COMPLETE O SEGUINTE:
A – No trecho sobre Relações Governamentais no Brasil, a qual entidade o autor agradece pelo apoio?
B – Diga se cada afirmação abaixo está de acordo com o trecho sobre Relações Governamentais no Brasil. Responda sim ou não e cite as palavras do trecho que decidem a resposta.
(i) O autor agradece à Abimaq pelos anos de atividade profissional.
(ii) O período em que a participação dos grupos foi reprimida não trouxe amadurecimento social.
(iii) A história das Relações Governamentais no Brasil tem forte relação com a formação econômica do país.
C – Escreva a continuação do trecho sobre Relações Governamentais no Brasil, começando depois da última frase dele.

TEXTO DE REFERÊNCIA:
+ + + +

Acredito que o maior desafio foi consolidar e estruturar o conteúdo de uma forma coesa e que agregasse subsídios de ordem prática. Assim, trouxe ao leitor os elementos que considerei fundamentais para o conhecimento sobre a atividade: a história, as bases constitucionais, os conceitos, as teorias, os modelos institucionais e a legislação aplicável. Procurei demonstrar com a análise de casos reais a aplicação prática de conceitos, teorias e modelos, com a intenção de mostrar ao leitor as diversas nuances e aplicações do conhecimento e ainda convida-lo à reflexão e à crítica.
O prefácio do livro ficou por conta do Manoel Santos, que professor e pesquisador da UFMG e um dos brasileiros que mais se dedicou ao estudo da participação dos grupos sociais no processo decisório político. Profundo conhecedor do assunto, o professor Manoel tem uma visão ampla e realista e tem muito a nos ensinar. Me deixa particularmente contente e honrado que tenha aceitado meu convite.
Aproveito para agradecer à Associação Brasileira de Relações Governamentais (Abrig) pelo apoio, à Associação Brasileira da Indústria de Máquinas e Equipamentos (Abimaq) pelos anos de atividade profissional, aos colegas de profissão, com quem aprendo todos os dias, e à FGV, ao Ibmec e ao UniCEUB pela oportunidade de ministrar aulas em seus cursos de pós-graduação e MBA.
A você, leitor, ofereço e compartilho tais conhecimentos, com o desejo sincero de que essas contribuições sirvam para o aprimoramento das Relações Governamentais. Que possa ser-lhe útil em sua vida profissional e acadêmica.
Eduardo Ribeiro Galvão
À Aline e ao Ian, meus amores e minha motivação.
Relações Governamentais no Brasil
Breve história das Relações Governamentais no Brasil
A história das Relações Governamentais no Brasil tem forte relação com a formação econômica do país. A compreensão do contexto histórico, econômico e político é importante para entender as razões que levaram os grupos a se organizarem em torno de interesses políticos comuns e também para entender porque determinados setores são tradicionalmente mais organizados e influentes na discussão de políticas públicas.
A participação social no processo democrático foi impulsionada pelos ciclos econômicos e pela ascensão de classes, que motivaram a organização dos interesses de grupos econômicos e sociais. Como resultado dessa evolução da atividade é que houve a constitucionalização de direitos como o de associação, de pluralidade de pensamentos e de petição aos tomadores de decisão.
Mesmo o período em que a participação dos grupos foi reprimida serviu para o amadurecimento social na participação em processos de discussão de políticas públicas.
A história mostra que a atividade de Relações Governamentais viveu diferentes fases no Brasil e continua a evoluir. A cada fase, uma diferente roupagem, um diferente foco e uma diferente forma de atuação. A atividade foi ao longo do período se proliferando, se constitucionalizando e se institucionalizando na organização da defesa de interesses.
A empresa agrícola portuguesa
A atividade econômica que prosperou no Brasil colônia envolvia grupos internacionais que tinham interesse na manutenção do lucrativo negócio. Esses interesses defenderam políticas públicas que mantivessem ativo o empreendimento econômico do qual faziam parte.

+ + + +

DADOS ARMAZENADOS:

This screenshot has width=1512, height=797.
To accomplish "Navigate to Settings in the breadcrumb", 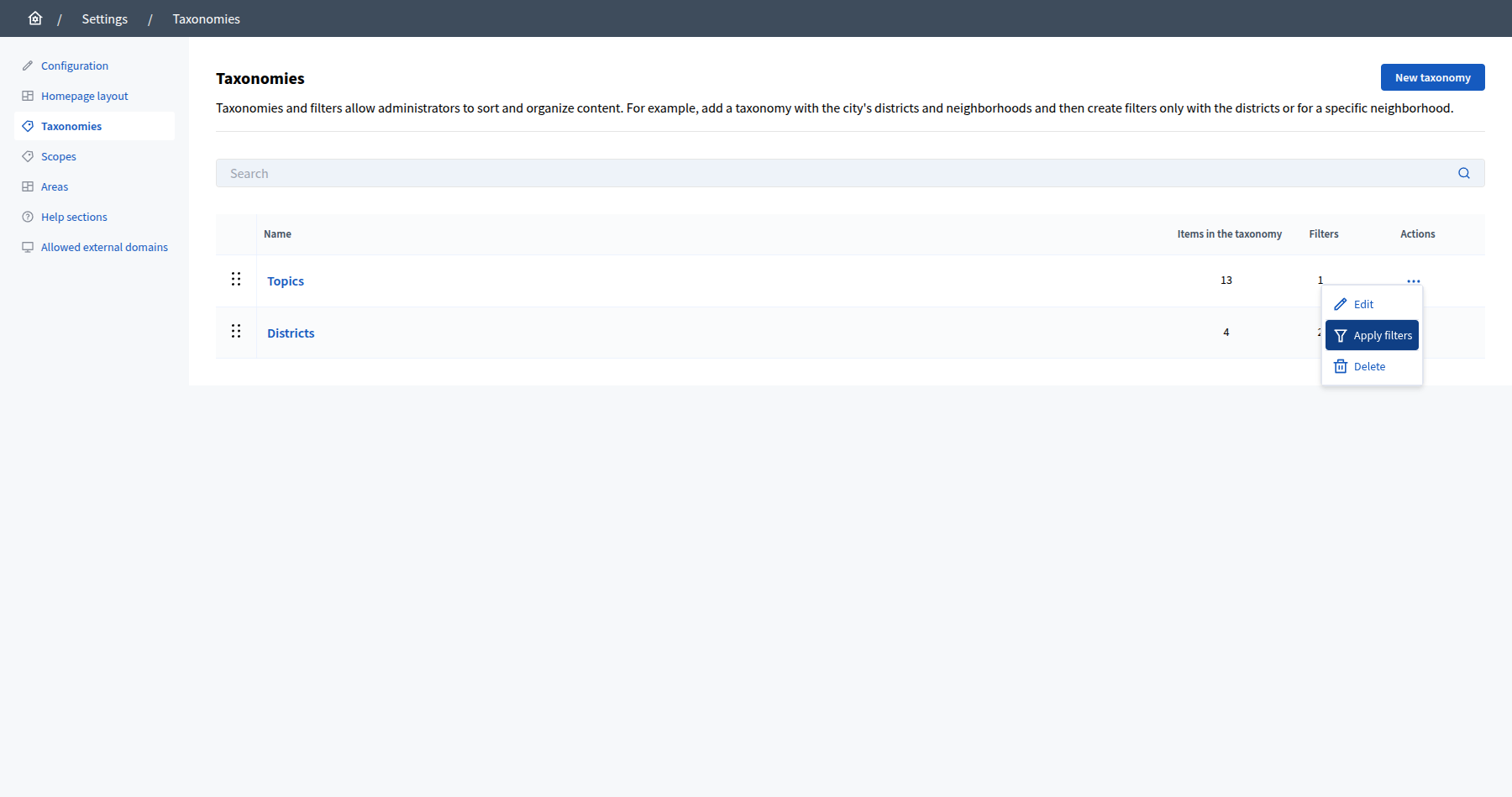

+ + + +

RESULTADOS DO EXERCÍCIO:
A – À Associação Brasileira de Relações Governamentais (Abrig).

B –
(i) Sim: “à Associação Brasileira da Indústria de Máquinas e Equipamentos (Abimaq) pelos anos de atividade profissional”.
(ii) Não: “Mesmo o período em que a participação dos grupos foi reprimida serviu para o amadurecimento social na participação em processos de discussão de políticas públicas.”
(iii) Sim: “A história das Relações Governamentais no Brasil tem forte relação com a formação econômica do país.”

C –
A economia agrícola se estabeleceu no Brasil pela necessidade de ocupação do território em colônias de povoamento de reduzida importância econômica e com fins de abastecimento e de defesa. A exploração agrícola foi a saída para cobrir os custos dessa ocupação. Assim, a experiência da economia reprodutiva europeia foi trazida para a América, cuja técnica e capitais foram aplicados para produzir bens destinados ao mercado europeu.
A empresa colonial agrícola portuguesa dispunha de algumas vantagens comparativas. A experiência no cultivo do açúcar, especiaria muito apreciada no continente europeu, fomentou o desenvolvimento da indústria de equipamentos para engenhos e permitiu a solução de problemas técnicos de produção.¹
O financiamento da atividade e a criação de mercados foram viabilizados a partir da participação dos holandeses na empreitada. Detentores de grande capacidade econômica, investiram grandes capitais no financiamento da atividade produtiva do açúcar. Sua capacidade comercial (especialização na organização comercial e na distribuição no comércio intraeuropeu) permitiu que se criasse mercado para o açúcar, que era um produto relativamente novo.²
Os fatores naturais eram abundantes e favoráveis na colônia: terras cultiváveis, água e clima.
A mão de obra necessária e a custo baixo inicialmente foi solucionada pelo mercado africano de escravos, do qual os portugueses gozavam de conhecimento e capacidade por causa de sua experiência na captura de negros pagãos em operações de guerra realizadas no século anterior.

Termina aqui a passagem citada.